YOUR GOAL:
Copy everything below from the line containing "Task: Click the Clear filter icon" down to the line containing "Action: click(221, 93)", keeping both of those lines in the copy.

MATERIALS PROVIDED:
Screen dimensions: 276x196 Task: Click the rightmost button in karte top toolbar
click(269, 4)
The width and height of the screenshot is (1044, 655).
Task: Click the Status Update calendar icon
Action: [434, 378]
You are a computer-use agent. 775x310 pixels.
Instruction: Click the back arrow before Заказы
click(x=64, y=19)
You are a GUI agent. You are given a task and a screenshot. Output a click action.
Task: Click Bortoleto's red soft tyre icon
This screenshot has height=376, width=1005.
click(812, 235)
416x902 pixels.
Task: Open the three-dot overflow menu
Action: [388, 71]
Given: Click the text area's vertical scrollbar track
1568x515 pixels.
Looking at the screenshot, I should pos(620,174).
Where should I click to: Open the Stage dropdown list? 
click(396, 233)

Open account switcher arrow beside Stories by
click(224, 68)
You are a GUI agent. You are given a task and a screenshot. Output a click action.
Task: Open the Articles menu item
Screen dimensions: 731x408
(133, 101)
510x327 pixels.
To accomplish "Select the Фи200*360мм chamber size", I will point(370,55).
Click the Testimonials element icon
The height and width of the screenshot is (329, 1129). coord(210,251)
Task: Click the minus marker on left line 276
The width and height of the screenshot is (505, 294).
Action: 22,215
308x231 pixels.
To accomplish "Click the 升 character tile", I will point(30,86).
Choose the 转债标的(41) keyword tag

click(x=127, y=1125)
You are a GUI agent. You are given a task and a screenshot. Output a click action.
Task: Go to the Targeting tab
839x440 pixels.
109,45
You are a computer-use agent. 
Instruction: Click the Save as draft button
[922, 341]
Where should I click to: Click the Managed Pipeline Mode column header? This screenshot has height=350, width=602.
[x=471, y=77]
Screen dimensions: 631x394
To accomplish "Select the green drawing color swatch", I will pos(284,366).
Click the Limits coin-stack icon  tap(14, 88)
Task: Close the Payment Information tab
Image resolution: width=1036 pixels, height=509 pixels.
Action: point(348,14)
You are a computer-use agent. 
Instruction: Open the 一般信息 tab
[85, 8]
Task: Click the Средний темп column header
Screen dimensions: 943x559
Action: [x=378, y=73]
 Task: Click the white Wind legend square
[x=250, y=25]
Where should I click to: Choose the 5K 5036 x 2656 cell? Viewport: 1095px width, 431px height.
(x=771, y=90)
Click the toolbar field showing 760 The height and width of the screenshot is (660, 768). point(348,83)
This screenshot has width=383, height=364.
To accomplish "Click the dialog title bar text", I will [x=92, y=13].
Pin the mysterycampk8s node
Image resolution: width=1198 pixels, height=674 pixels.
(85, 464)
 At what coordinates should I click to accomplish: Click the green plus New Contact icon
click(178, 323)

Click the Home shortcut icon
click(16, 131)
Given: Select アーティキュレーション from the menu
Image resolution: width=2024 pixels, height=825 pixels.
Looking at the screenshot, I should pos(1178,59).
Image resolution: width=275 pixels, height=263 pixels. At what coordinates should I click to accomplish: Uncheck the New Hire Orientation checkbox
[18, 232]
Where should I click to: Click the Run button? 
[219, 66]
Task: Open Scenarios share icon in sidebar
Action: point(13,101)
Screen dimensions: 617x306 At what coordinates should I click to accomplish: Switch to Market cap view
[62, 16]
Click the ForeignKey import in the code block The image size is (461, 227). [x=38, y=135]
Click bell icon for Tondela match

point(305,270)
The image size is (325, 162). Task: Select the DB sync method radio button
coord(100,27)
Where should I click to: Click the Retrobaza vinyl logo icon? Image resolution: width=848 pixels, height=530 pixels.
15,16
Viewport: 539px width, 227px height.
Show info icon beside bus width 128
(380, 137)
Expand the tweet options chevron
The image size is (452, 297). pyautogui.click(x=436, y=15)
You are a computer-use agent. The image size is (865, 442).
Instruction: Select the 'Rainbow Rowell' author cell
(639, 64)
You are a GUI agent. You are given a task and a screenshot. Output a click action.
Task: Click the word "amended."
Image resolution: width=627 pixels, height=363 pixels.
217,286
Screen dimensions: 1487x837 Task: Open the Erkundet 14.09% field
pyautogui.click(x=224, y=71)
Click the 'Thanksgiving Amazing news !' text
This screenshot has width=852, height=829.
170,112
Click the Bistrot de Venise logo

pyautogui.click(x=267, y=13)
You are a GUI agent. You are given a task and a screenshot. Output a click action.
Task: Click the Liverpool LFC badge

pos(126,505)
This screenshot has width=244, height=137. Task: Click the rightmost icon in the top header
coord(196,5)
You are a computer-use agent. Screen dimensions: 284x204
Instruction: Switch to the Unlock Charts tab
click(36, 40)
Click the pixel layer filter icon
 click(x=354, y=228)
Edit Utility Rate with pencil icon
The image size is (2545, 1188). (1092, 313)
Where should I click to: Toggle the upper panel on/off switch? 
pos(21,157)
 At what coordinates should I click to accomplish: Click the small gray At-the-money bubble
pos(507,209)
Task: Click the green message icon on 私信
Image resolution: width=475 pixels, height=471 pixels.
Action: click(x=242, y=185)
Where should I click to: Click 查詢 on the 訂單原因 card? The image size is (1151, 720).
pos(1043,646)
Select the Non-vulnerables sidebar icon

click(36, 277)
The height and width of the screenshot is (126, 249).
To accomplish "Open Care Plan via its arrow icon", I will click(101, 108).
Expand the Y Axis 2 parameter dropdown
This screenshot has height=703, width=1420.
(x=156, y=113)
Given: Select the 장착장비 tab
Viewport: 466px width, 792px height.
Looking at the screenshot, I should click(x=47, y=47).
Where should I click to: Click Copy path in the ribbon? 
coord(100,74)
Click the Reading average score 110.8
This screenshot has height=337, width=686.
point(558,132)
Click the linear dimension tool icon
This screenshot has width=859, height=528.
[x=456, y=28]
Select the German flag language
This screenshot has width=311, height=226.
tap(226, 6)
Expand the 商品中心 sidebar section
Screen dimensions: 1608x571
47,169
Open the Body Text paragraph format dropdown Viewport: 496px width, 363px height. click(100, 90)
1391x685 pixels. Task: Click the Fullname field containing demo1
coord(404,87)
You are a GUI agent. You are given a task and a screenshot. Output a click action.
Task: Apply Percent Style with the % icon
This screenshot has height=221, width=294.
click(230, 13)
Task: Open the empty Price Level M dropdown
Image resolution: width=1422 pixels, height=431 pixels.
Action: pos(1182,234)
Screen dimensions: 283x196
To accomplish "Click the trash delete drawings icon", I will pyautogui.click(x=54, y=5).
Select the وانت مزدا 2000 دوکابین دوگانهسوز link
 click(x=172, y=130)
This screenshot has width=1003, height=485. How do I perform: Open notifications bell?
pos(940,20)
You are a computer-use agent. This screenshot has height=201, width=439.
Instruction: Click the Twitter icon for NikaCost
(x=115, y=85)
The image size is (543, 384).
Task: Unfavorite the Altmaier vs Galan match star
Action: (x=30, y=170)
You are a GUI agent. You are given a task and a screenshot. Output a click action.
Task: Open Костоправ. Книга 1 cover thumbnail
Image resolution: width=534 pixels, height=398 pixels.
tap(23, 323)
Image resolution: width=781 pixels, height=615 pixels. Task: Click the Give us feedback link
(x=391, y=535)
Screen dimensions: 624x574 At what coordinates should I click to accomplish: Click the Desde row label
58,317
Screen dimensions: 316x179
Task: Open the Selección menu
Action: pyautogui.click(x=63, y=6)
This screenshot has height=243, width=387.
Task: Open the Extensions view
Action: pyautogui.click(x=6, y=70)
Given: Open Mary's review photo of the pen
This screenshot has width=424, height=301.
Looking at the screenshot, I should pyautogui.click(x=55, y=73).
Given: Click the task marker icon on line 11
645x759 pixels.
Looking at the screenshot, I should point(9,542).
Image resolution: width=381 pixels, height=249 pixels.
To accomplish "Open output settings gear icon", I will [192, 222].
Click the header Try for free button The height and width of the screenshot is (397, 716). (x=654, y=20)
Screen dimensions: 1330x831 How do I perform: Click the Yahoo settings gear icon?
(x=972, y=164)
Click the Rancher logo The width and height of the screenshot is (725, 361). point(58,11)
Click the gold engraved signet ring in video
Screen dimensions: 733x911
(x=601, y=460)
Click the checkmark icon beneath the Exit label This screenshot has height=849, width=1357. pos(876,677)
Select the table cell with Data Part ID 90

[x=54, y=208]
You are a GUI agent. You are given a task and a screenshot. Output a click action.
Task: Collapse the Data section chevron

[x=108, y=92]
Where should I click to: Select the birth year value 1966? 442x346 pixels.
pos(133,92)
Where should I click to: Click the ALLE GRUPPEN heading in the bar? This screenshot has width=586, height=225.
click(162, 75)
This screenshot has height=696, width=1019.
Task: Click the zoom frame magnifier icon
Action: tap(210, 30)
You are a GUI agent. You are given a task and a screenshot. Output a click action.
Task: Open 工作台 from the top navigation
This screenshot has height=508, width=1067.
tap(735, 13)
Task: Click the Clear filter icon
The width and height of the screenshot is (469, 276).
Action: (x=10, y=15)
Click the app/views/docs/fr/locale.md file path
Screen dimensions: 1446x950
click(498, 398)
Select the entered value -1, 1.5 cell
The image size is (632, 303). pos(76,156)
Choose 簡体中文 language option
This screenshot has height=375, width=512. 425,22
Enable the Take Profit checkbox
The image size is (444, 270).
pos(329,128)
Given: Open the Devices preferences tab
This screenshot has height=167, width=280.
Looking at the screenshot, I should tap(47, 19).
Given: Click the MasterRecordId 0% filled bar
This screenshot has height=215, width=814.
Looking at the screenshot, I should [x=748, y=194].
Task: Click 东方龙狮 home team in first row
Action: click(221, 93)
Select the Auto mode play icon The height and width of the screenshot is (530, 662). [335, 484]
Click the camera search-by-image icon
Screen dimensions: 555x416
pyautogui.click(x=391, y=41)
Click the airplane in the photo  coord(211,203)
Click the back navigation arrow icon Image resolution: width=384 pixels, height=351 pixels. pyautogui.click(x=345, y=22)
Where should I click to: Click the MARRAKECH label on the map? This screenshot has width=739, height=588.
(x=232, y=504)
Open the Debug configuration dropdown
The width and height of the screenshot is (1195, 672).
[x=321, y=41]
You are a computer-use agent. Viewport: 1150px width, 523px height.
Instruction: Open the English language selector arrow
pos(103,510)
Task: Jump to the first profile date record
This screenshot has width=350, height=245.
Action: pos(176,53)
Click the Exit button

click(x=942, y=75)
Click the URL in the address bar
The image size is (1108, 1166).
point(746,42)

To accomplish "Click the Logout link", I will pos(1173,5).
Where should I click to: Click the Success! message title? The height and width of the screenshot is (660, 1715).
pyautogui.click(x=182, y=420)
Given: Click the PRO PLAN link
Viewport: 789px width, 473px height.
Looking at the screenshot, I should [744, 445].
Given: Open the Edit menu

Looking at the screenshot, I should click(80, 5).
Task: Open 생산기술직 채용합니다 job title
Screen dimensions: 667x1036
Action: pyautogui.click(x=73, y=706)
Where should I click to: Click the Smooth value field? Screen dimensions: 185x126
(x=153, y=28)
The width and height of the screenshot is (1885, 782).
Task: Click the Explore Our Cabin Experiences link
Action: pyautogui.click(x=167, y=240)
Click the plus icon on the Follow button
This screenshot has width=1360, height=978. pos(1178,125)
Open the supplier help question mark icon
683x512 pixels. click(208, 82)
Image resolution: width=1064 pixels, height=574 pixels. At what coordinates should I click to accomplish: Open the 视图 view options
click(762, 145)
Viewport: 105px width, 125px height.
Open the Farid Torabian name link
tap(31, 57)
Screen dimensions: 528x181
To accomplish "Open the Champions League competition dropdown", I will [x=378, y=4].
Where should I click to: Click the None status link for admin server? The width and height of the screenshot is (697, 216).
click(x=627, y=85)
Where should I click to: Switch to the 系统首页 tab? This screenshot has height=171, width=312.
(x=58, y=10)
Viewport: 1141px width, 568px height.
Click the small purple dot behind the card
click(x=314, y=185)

RESULT OF THIS TASK:
Task: Click the Clear filter icon
The width and height of the screenshot is (469, 276).
Action: (x=10, y=15)
Click the app/views/docs/fr/locale.md file path
Screen dimensions: 1446x950
click(498, 398)
Select the entered value -1, 1.5 cell
The image size is (632, 303). pos(76,156)
Choose 簡体中文 language option
This screenshot has height=375, width=512. 425,22
Enable the Take Profit checkbox
The image size is (444, 270).
pos(329,128)
Given: Open the Devices preferences tab
This screenshot has height=167, width=280.
Looking at the screenshot, I should tap(47, 19).
Given: Click the MasterRecordId 0% filled bar
This screenshot has height=215, width=814.
Looking at the screenshot, I should [x=748, y=194].
Task: Click 东方龙狮 home team in first row
Action: click(221, 93)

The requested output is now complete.